Meinung Nachhilfe - Das Geschäft mit den Noten
Nachhilfeunterricht ist hierzulande ein florierender Geschäftszweig. Rund 1,2 Millionen Schüler sind Kunden in diesem System. Pro Jahr geht es um etwa 900 Millionen Euro. Gesetzliche Qualitätsstandards für die zumeist privaten Nachhilfe-Institute gibt es nicht.
Die Anbieter unterliegen dem Gewerberecht, die Schulaufsicht ist nicht zuständig. Zwar gibt es freiwillige Zertifikate, doch 70 Prozent der Anbieter haben sich keiner derartigen Prüfung unterzogen — so das Ergebnis einer Studie der gewerkschaftsnahen Hans-Böckler-Stiftung. Bei der Nachhilfe in Deutschland handelt es sich um einen riesigen, intransparenten Markt.
Schlechte Noten oder übertriebener Ehrgeiz — an guten Gründen, seinen Nachwuchs zum Unterricht nach dem Unterricht zu schicken, mangelt es aus Sicht der Eltern nicht. Dabei zeigt die Böckler-Studie: Kinder aus höheren sozialen Schichten erhalten die meiste Nachhilfe.
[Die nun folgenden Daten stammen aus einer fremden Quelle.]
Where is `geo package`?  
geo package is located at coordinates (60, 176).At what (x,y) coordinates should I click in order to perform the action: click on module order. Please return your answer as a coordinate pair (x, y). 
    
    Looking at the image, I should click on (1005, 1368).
Die Eltern haben Angst davor, dass es nach der Grundschule keine Empfehlung fürs Gymnasium geben könnte. Oder dass es mit dem Einser-Abi und dem gewünschten Studienplatz nicht klappt. Was sich hier offenbart, gefährdet das Fundament der Demokratie: Bildungschancen hängen vom Geldbeutel der Eltern ab. Gleiche Startchancen für jedes Kind gehören zwingend zum Wesen einer Gesellschaft, die als gerecht wahrgenommen werden will.
Ein Weg zur Lösung des Problems sind Ganztagsschulen. Sie bieten einen professionellen Rahmen, um Kinder gezielt zu fördern, statt sie in das Parallelsystem Nachhilfe zu schicken. Außerdem findet der Unterricht dort in öffentlicher Verantwortung statt, die Qualität kann leicht überprüft werden. Richtig: Ganztagsschulen kosten viel Geld. Aber wird nicht die Bildung immer zuerst genannt, wenn es um die Frage geht, wohin Steuermilliarden fließen sollten? Im Vergleich zu anderen Industrienationen haben wir bei Ausgaben für die Bildung immer noch Nachholbedarf.